EXTRACTED INFORMATION
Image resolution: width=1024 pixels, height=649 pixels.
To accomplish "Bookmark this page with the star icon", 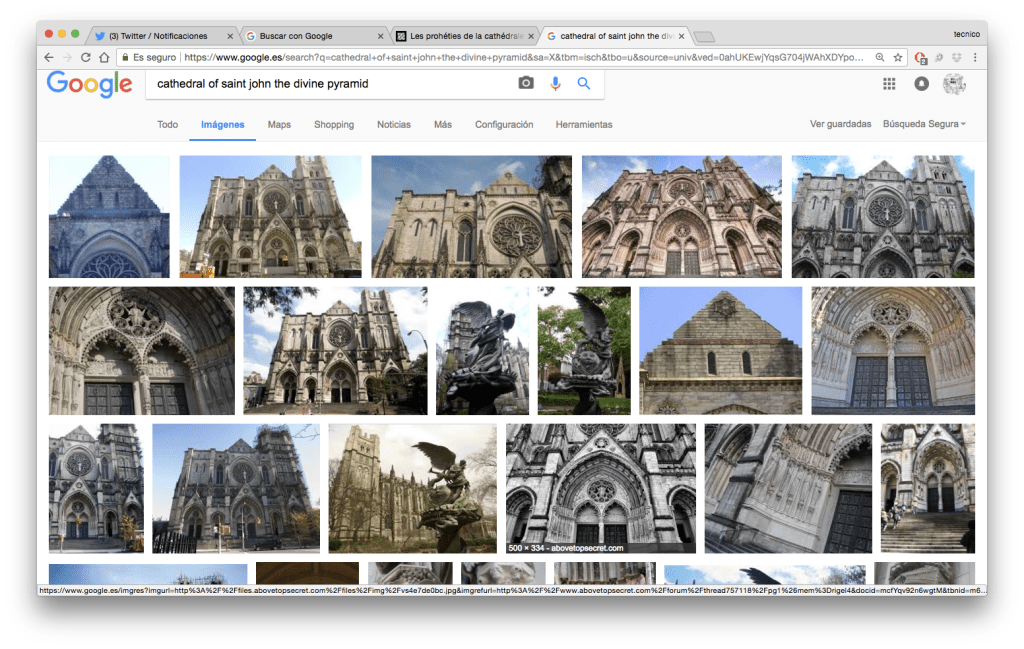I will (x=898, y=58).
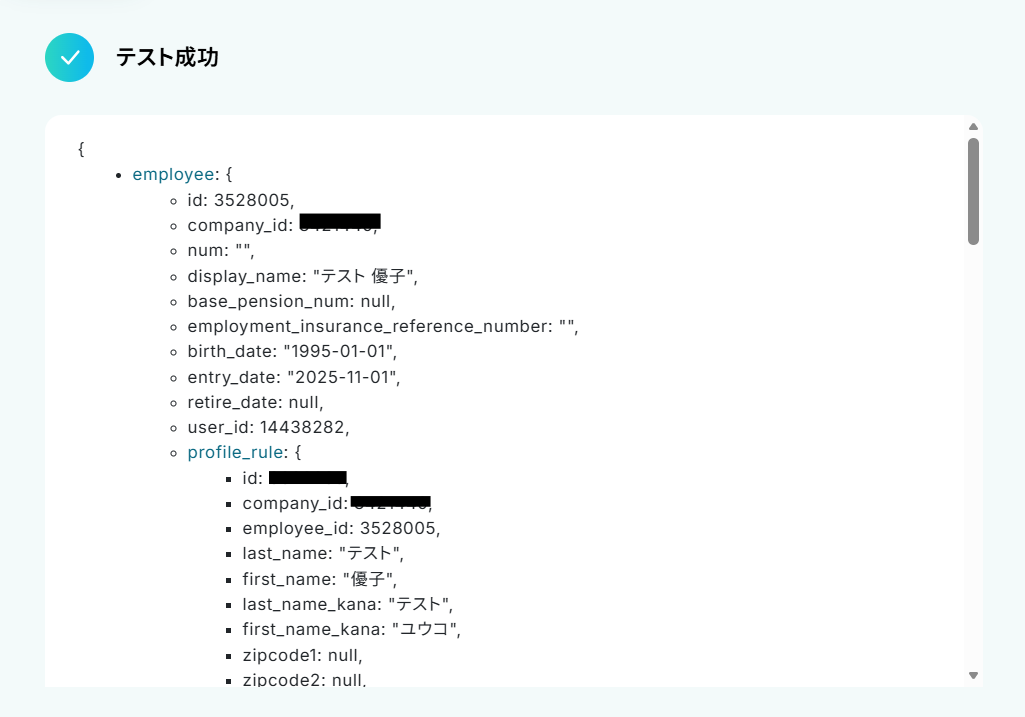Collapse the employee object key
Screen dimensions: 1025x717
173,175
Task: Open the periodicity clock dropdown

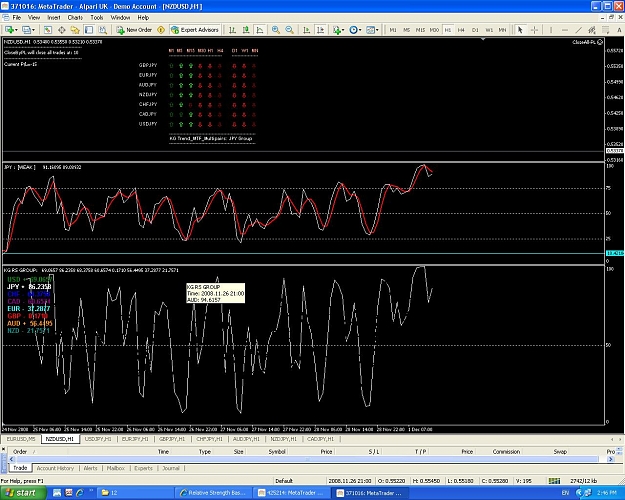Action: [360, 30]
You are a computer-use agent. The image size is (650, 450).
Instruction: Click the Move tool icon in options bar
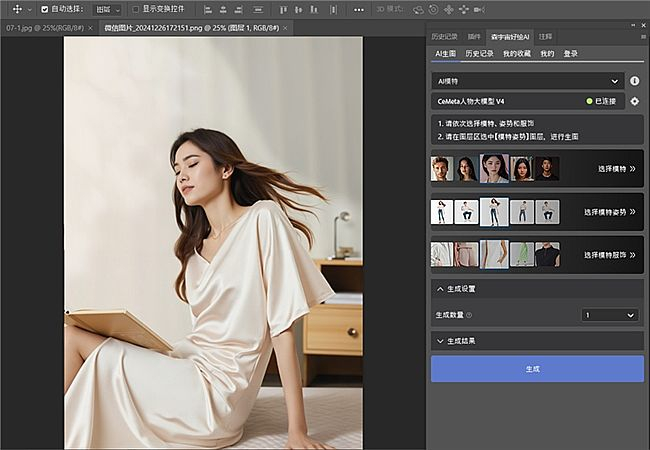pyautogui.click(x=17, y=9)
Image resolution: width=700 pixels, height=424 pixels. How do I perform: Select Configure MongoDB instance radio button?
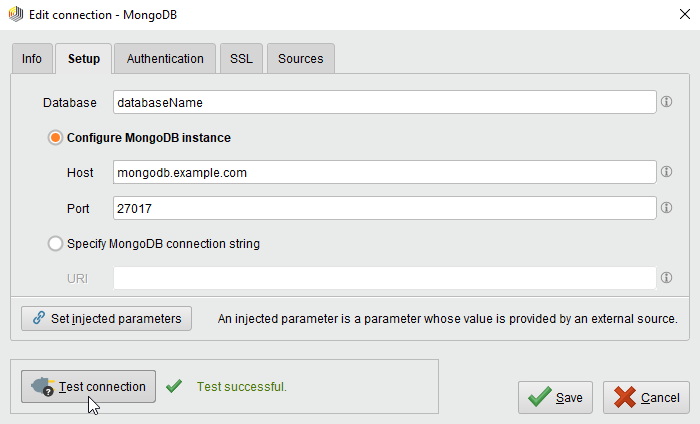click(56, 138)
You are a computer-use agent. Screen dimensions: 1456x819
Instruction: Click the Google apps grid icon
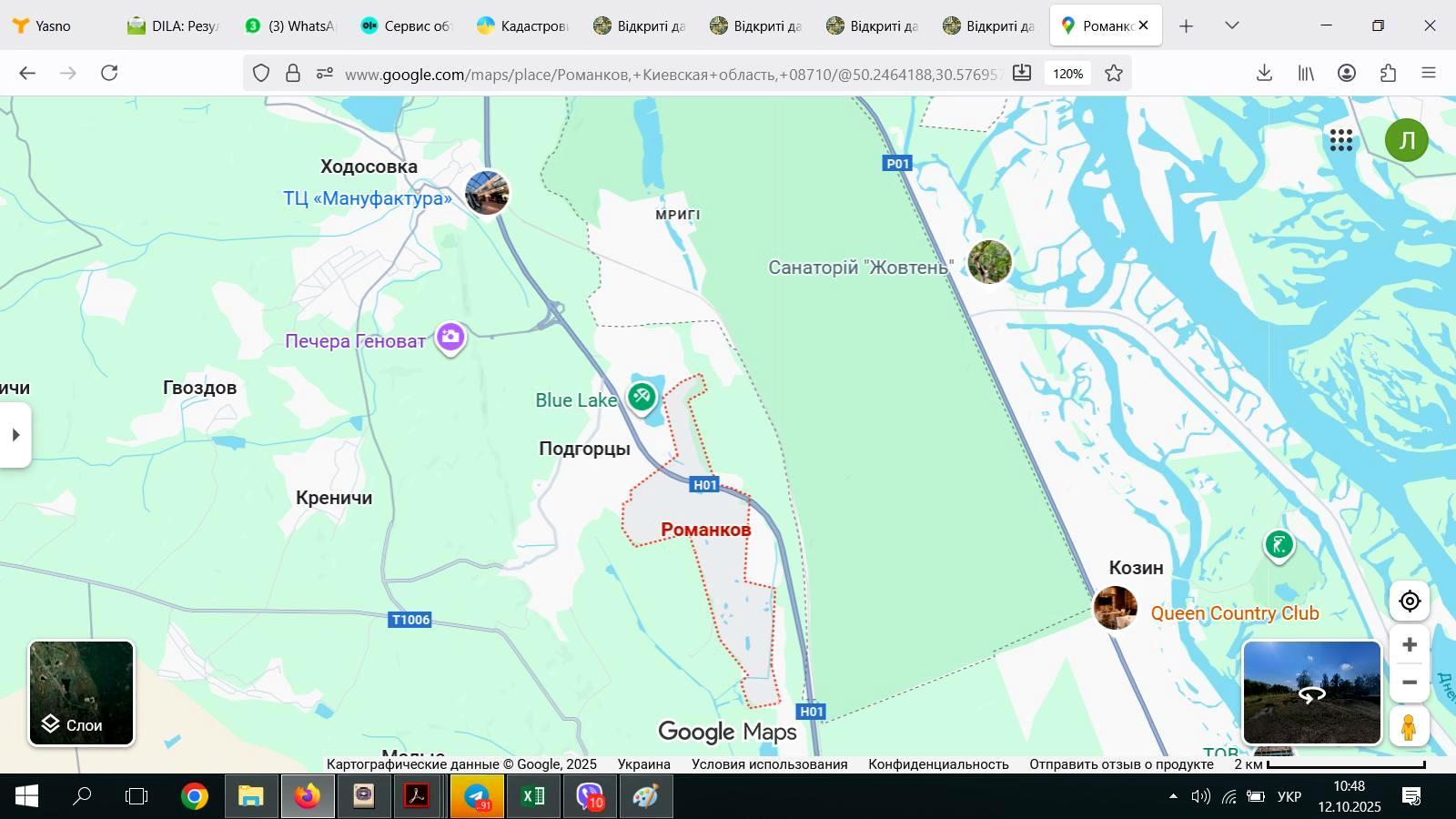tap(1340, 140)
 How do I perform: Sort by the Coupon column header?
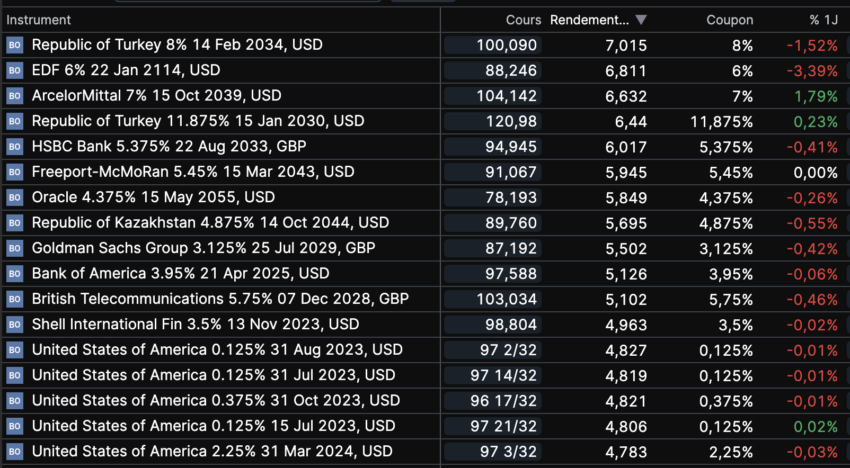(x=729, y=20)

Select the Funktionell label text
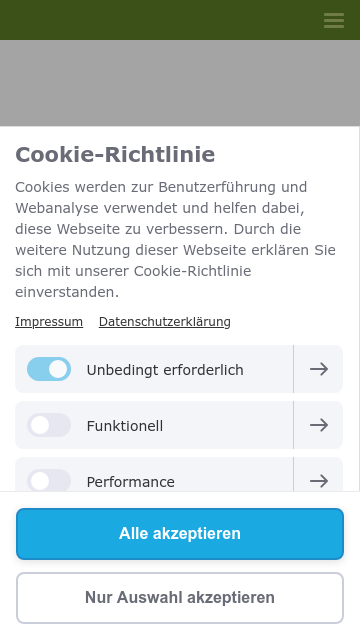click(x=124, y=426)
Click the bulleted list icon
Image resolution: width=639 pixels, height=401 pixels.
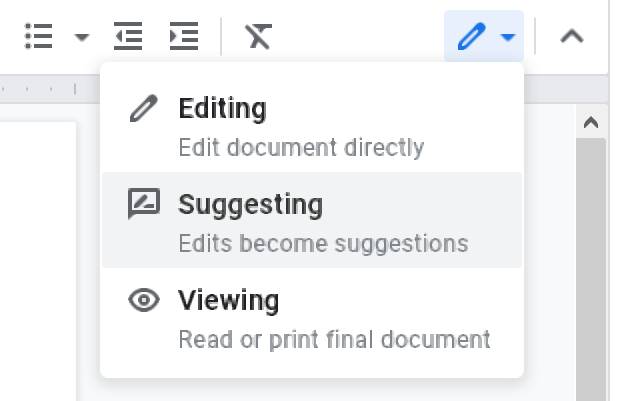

WHAT THIS TASK INVOLVES
Write out exactly, and only, the lines from the line holding "Instruction: Click the Google apps grid icon" through the end of the data, inclusive, without any pictures.

TASK SOLUTION
Instruction: Click the Google apps grid icon
tap(1340, 140)
 How do I perform: Sort by the Coupon column header?
(x=729, y=20)

Select the Funktionell label text
click(x=124, y=426)
Click the bulleted list icon
Image resolution: width=639 pixels, height=401 pixels.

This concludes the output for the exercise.